The state of backup tech is surprisingly bad, and runs OS deep. Even with modern...

asmor · on Sept 15, 2023

The advantage and disadvantage of Linux simultaneously is that you need to pick such a filesystem or work around the limitations, but it's your choice. The OS underneath really should not be responsible. Apple solves it with APFS snapshots and Microsoft has Volume Shadow Copy (which requires NTFS or ReFS).

I personally use compose for all my services now and back up my compose.yaml by stopping the entire stack and running a restic container that mounts all volumes in the compose.yaml.[1] It's not zero downtime, but it's good enough, and it's extremely portable since it can restore itself.

[1]: https://gist.github.com/acuteaura/61f221ada67f49193bc1f93955...

adobrawy · on Sept 15, 2023

Filesystem snapshot for database is not different than database crash. Databases are designed to handle crashes well (WAL etc.).

ntolia · on Sept 15, 2023

Unfortunately, this is not true. You need to grab all the DB files (WAL, etc.) in a consistent manner. You can't grab them while writes are in progress. There are ways though. Look at what Kanister does with its recipes to get consistent DB snapshots to get a sense of the complexities need to do it "right."

Freaky · on Sept 16, 2023

> Unfortunately, this is not true. You need to grab all the DB files (WAL, etc.) in a consistent manner. You can't grab them while writes are in progress.

Perhaps you could be more specific, because the former is exactly what a filesystem snapshot is meant to do, and the latter is exactly what an ACID database is meant to allow assuming the former.

> Look at what Kanister does with its recipes to get consistent DB snapshots

I looked at a few examples and they mostly seemed to involve running the usual database dump commands.

donmcronald · on Sept 16, 2023

I’ve always assumed a snapshot is no worse than power loss and that any decent database should handle it ok. Is that wrong?

Freaky · on Sept 16, 2023

FreeBSD had a pretty decent option in the base system two decades ago - FFS snapshots and a stock backup tool that would use them automatically with minimal effort, dump(8). Just chuck `-L` at it and your backups are consistent.

Now of course it's all about ZFS, so there's at least snapshots paired with replication - but the story for anything else is still pretty bad, with you having to put all the fiddly pieces together.
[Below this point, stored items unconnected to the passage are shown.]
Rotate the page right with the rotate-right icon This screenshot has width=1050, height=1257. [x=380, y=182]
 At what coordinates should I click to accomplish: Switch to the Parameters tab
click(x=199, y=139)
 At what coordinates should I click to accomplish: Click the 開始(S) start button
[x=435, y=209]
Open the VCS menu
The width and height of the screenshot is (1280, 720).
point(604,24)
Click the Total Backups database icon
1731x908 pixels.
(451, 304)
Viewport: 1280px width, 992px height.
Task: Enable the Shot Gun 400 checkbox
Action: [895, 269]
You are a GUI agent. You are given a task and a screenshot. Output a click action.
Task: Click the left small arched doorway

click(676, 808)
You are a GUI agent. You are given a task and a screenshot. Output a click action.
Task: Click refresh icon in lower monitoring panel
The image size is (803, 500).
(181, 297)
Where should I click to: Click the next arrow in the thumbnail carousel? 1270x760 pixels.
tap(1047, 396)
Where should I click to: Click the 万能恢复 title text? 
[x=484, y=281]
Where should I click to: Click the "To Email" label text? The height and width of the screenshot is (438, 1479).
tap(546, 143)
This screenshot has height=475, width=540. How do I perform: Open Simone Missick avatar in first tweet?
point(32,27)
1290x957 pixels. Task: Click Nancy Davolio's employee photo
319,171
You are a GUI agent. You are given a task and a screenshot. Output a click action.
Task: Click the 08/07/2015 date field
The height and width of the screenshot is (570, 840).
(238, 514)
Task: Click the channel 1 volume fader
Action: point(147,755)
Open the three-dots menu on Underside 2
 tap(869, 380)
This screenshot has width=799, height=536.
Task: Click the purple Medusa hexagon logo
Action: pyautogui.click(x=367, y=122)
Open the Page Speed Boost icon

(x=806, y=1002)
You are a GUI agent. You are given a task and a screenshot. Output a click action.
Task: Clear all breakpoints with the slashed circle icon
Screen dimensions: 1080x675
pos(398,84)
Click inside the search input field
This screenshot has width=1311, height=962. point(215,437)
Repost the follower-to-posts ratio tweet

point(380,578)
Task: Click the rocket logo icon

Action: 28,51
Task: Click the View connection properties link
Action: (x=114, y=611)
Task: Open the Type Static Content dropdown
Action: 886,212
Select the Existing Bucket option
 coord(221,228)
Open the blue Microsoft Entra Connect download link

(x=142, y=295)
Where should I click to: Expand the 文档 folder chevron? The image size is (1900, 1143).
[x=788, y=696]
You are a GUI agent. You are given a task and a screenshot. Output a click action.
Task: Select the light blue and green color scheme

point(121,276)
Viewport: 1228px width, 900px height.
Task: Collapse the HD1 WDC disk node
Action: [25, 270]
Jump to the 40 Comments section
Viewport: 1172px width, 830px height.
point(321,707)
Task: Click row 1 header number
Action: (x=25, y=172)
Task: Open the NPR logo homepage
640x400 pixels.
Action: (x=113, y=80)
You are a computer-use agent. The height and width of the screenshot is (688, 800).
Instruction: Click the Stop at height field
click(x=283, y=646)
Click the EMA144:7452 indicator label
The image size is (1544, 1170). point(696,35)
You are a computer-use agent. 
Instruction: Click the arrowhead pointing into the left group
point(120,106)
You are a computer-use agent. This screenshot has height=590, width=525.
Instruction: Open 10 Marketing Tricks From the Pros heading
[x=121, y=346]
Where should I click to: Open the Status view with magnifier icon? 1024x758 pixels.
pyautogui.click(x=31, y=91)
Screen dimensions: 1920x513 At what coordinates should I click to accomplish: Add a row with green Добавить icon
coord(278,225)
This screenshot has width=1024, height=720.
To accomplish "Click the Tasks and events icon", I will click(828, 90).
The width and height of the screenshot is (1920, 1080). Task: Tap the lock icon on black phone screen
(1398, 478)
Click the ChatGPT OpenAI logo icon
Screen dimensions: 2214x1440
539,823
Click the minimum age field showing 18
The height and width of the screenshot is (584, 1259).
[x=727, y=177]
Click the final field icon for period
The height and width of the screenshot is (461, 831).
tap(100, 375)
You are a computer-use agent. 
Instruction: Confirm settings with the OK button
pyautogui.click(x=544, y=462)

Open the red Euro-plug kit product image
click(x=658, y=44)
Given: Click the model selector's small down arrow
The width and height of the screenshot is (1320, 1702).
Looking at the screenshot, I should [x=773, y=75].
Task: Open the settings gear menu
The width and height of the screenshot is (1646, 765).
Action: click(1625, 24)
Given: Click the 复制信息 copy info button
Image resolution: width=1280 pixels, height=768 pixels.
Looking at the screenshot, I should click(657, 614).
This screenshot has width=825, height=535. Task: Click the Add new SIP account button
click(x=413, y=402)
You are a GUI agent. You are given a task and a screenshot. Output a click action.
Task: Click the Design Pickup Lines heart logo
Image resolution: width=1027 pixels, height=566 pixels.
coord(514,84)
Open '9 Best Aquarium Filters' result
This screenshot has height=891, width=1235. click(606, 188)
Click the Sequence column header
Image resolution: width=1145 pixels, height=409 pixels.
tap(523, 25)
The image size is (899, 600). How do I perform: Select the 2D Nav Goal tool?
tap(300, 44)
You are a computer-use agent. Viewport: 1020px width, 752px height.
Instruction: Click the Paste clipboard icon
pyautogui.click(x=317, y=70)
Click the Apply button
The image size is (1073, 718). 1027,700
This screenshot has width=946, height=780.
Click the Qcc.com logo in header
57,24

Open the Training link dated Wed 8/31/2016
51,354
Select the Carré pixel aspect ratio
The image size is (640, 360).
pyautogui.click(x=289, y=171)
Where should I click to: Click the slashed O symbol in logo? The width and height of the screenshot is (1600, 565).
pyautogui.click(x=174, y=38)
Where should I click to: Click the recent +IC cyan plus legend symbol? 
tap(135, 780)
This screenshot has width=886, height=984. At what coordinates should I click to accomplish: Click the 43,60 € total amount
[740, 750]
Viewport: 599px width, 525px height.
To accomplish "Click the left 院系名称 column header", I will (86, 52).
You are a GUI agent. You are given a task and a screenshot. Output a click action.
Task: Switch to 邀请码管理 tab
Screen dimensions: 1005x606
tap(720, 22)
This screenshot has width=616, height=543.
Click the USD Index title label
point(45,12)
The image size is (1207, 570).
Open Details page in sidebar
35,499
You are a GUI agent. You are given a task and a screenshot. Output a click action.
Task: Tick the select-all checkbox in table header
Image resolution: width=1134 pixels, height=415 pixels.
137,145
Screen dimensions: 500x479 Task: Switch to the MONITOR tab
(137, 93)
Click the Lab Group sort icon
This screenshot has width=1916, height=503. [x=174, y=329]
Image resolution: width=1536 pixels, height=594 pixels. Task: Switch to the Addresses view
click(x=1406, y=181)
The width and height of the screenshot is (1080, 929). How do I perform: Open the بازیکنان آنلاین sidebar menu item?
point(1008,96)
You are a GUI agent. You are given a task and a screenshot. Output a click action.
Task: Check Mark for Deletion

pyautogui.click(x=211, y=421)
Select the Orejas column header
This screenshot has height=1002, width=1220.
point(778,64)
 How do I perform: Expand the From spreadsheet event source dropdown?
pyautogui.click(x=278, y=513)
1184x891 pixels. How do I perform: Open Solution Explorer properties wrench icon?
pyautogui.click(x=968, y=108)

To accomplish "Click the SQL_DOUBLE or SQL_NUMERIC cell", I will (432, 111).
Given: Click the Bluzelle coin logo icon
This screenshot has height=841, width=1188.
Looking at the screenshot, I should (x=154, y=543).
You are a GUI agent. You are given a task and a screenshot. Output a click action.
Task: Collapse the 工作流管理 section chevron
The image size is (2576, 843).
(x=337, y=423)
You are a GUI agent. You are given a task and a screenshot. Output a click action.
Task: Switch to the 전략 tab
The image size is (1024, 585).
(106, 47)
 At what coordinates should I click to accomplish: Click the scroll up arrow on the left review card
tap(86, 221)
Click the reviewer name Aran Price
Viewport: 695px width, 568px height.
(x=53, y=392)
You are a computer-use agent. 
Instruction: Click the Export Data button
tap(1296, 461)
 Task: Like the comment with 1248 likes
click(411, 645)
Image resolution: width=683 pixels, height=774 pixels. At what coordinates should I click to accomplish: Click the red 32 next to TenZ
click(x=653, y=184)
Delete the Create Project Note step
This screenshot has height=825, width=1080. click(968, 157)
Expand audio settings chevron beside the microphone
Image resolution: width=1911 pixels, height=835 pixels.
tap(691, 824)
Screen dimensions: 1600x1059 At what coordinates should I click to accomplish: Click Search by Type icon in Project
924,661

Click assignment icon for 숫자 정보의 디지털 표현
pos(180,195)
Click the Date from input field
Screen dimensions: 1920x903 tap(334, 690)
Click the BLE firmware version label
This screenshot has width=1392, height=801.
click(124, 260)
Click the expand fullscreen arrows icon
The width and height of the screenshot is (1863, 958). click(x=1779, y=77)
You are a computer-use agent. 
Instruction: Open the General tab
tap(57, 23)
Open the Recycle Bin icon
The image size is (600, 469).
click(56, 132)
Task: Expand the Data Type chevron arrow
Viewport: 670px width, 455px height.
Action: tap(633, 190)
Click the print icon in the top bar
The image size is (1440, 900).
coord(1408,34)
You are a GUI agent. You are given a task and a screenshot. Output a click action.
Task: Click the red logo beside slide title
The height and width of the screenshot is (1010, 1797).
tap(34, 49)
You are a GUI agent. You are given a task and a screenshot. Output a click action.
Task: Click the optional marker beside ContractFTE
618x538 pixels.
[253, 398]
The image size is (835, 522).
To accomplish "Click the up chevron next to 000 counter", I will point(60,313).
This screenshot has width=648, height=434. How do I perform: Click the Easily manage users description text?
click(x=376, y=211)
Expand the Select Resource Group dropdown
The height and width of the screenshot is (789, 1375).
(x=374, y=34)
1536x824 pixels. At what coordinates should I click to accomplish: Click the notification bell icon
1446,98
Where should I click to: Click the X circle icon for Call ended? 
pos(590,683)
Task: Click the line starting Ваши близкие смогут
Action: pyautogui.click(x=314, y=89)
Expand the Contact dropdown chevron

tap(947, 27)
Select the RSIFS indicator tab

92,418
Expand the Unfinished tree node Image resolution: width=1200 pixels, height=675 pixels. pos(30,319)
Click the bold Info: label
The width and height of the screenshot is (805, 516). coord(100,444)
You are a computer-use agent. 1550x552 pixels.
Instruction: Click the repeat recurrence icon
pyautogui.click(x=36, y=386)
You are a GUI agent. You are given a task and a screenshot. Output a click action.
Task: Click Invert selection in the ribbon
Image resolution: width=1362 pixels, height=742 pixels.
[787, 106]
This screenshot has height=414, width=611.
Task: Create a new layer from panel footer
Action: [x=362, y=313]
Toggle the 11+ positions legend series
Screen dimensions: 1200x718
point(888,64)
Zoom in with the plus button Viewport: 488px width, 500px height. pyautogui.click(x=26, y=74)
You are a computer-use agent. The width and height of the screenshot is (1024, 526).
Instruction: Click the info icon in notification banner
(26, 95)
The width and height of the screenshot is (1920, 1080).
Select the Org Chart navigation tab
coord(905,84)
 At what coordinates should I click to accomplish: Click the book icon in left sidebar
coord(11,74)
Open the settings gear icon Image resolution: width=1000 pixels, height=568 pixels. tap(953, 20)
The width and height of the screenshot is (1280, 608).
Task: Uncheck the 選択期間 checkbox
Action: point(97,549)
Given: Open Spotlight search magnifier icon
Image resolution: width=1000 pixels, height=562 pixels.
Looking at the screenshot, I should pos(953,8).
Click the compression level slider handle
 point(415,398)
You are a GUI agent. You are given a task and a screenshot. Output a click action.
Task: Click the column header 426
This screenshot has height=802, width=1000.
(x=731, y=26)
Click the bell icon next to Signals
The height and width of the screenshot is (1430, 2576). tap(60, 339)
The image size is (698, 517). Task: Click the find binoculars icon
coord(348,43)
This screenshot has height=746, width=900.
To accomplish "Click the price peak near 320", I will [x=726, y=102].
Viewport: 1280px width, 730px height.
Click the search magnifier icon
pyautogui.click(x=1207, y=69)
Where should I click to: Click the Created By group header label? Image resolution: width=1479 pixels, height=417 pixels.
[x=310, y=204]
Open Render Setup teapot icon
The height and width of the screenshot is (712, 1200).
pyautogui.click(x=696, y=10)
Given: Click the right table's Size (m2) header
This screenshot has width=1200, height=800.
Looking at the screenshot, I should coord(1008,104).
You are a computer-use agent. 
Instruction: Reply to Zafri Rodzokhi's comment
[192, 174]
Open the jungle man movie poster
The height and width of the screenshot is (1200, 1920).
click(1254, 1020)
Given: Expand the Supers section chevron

I'm sure some people taught their backup tool about their special named backup snapshots sprinkled about in `.zfs/snapshot` directories, but given the fiddly nature of it I'm also sure most people just ended up YOLOing raw directories, temporal-smearing be damned.

I know I did!

I finally got around to fixing that last year with zfsnapr[1]. `zfsnapr mount /mnt/backup` and there's a snapshot of the system - all datasets, mounted recursively - ready for whatever backup tool of the year is.

I'm kind of disappointed in mentioning it over on the Practical ZFS forum that the response was not "why didn't you just use <existing solution everyone uses>", but "I can see why that might be useful".

Well, yes, it makes backups actually work.

> Also, it's unclear to me what happens if you attempt a snapshot in the middle of something like a database transaction or even a basic file write. Seems likely that the snapshot would still be corrupted

A snapshot is a point-in-time image of the filesystem at a given point. Any ACID database worth the name will roll back the in-flight transaction just like they would if you issued it a `kill -9`.

For other file writes, that's really down to whether or not such interruptions were considered by the writer. You may well have half-written files in your snapshot, with the file contents as they were in between two write() calls. Ideally this will only be in the form of temporary files, prior to their rename() over the data they're replacing.

For everything else - well, you have more than one snapshot backed up, right?

1: https://github.com/Freaky/zfsnapr

thesh4d0w · on Sept 15, 2023

> Also, it's unclear to me what happens if you attempt a snapshot in the middle of something like a database transaction or even a basic file write. Seems likely that the snapshot would still be corrupted.

You just quiesce the database first. Any decent backup engine has support to talk to a DB and pause / flush everything.

cientifico · on Sept 15, 2023

For database, in my experience, is better to dump the whole database and backup the dump for the reasons you explained

viraptor · on Sept 15, 2023

Depends on your database size, type, change rate, etc. Dumping the database to a file is fine for toy and small cases, but not for a 1+TB store that's under heavy writes.